After configuring the Petalinux environment to use local downloads (very large gigabytes file from Xilinx/AMD's Petalinux download site) and sstate-cache (also large file from Xilinx/AMD Petalinux's download site) instead of going out to the Internet for resolving references, it built successfully.  I should note that when I installed the 2023.1 toolset, I received consistent Petalinux errors indicating issues with the ARM Cortex CPU2 and CPU3 which don't exist on a two CPU version of the FPGA which is on the ZUBoard1CG (XIlinx/AMD FPGA part: xczu1cg-sbva484-1-e on the board).  Since I knew that the 2022.2 works, it was easier to just reinstall with the previous version of the Xilinx/AMD toolset.

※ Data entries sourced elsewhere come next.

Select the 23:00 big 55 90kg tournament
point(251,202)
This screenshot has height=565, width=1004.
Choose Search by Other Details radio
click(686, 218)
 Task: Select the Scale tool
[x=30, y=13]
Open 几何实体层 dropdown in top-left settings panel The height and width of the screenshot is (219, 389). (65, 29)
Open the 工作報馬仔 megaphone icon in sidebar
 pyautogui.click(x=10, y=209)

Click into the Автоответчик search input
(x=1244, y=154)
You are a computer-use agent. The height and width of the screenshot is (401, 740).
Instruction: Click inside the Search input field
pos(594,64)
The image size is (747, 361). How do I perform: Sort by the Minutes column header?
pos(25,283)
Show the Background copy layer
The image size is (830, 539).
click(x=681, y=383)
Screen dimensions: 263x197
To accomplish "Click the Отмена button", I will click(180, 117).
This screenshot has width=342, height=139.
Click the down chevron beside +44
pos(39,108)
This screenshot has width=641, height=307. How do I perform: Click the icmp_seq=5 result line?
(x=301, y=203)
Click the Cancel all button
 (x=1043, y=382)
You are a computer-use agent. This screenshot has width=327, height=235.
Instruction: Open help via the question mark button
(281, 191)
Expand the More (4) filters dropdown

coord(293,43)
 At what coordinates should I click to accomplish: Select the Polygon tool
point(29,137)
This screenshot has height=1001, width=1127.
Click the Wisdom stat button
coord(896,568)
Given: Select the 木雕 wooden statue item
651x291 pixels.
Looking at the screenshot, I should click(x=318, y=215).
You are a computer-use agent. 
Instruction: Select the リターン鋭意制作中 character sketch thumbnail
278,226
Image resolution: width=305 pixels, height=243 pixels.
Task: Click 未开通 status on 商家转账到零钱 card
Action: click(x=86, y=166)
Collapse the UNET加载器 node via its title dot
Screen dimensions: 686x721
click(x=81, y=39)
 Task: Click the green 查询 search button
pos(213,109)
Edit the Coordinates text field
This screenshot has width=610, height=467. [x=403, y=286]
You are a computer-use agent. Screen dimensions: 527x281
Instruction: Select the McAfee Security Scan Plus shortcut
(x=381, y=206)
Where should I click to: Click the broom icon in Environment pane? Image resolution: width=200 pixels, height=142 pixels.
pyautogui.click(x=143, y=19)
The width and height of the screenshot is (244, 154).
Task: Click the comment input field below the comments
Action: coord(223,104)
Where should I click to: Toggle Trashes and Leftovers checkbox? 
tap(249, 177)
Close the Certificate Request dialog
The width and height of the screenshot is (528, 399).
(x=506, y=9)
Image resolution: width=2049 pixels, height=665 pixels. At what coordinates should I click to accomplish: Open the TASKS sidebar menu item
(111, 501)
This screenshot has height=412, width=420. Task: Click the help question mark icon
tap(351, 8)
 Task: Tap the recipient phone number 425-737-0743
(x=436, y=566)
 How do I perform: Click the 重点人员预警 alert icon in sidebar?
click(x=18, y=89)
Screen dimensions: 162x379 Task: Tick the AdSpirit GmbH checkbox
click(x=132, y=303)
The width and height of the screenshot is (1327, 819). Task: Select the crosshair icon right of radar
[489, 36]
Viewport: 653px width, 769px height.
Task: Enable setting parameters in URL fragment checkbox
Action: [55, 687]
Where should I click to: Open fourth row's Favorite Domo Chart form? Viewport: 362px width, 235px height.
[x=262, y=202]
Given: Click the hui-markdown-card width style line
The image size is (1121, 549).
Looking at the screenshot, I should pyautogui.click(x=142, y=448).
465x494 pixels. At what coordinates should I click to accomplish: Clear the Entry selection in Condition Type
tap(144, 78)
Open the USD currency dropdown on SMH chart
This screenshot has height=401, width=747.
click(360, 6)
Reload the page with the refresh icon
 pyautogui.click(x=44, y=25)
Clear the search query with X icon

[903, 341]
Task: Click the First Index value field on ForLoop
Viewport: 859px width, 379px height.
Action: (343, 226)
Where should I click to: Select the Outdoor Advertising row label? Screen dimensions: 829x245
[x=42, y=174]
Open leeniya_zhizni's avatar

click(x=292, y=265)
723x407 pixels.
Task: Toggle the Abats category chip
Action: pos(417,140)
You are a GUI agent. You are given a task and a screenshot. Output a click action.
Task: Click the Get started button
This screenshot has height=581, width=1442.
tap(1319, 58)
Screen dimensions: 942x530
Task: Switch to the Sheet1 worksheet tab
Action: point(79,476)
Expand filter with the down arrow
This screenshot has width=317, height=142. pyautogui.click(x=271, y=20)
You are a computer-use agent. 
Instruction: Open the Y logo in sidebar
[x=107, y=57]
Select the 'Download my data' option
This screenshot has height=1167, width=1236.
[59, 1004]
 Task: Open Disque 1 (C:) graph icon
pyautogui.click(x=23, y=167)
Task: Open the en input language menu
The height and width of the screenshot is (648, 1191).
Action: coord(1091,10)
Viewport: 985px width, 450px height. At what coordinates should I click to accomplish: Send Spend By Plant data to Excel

I ran the petalinux-create specifying the proper processor architecture which is a zynqMP using the "--template zynqMP" argument providing a name (-n project name), and type (-t project).

Then using the petalinux-config, I specified the project.xsa file created and exported from the Vivado project.  Then changing the Yocto settings to specify the downloads local directory and the sstate-cache directories and setting the no-network setting.  Then ran the petalinux-config with the -c rootfs to enable peek & poke utilities (default is not enabled).  And finally, to build: petalinux-build (no parameters).  After a few hours on this machine, the build succeeded.

I then used the petalinux-package to package the project into a petalinux-sdimage.wic file.  I then used the BalenaEtcher application to format and install the filesystem and files to the microSD card and then copied the image.ub file to the root partition.

I needed to change the default boot switch (switch 2)  settings to insure that the board would boot from the microSD card (off, on, off, on) .  The board can boot from JTAG (although the pins for the JTAG don't exist and need to be soldered in) , the QSPI, and the microSD card.

Inserting the newly prepared microSD card into the ZUBoard 1CG board, powering up the board:



I was able to establish a PUTTY session (115200 BAUD)  and log into it with a petalinux userID and it asked to change the initial password, which I did.  Then came the fun part: poking a memory mapped i/o to see if I could change the LED colors (let alone light it up.  Therefore with a logged in session in PUTTY, and running the:

sudo poke 0xA0000000 [value] such as:

to turn off the tri-color LED:

sudo poke 0xA0000000 0x0 

to turn the tri-color LED to a blue color:

sudo poke 0xA0000000 0x1

to turn the tri-color LED to a green color:

sudo poke 0xA0000000 0x2

to turn the tri-color LED to a red color:

sudo poke 0xA0000000 0x4

and any colors in between with values ranging from 1 thru 7 for the value argument.







The next step is going to be implementing an AI task (specifically a inference engine)..

Unfortunately due to a serious life threatening issue with a member of the famiy, I will have to complete this in 1.5 weeks when I return from an out of the country emergency travel.

This board is insanely full of capabilities.  So far, I am thoroughly excited about this development board.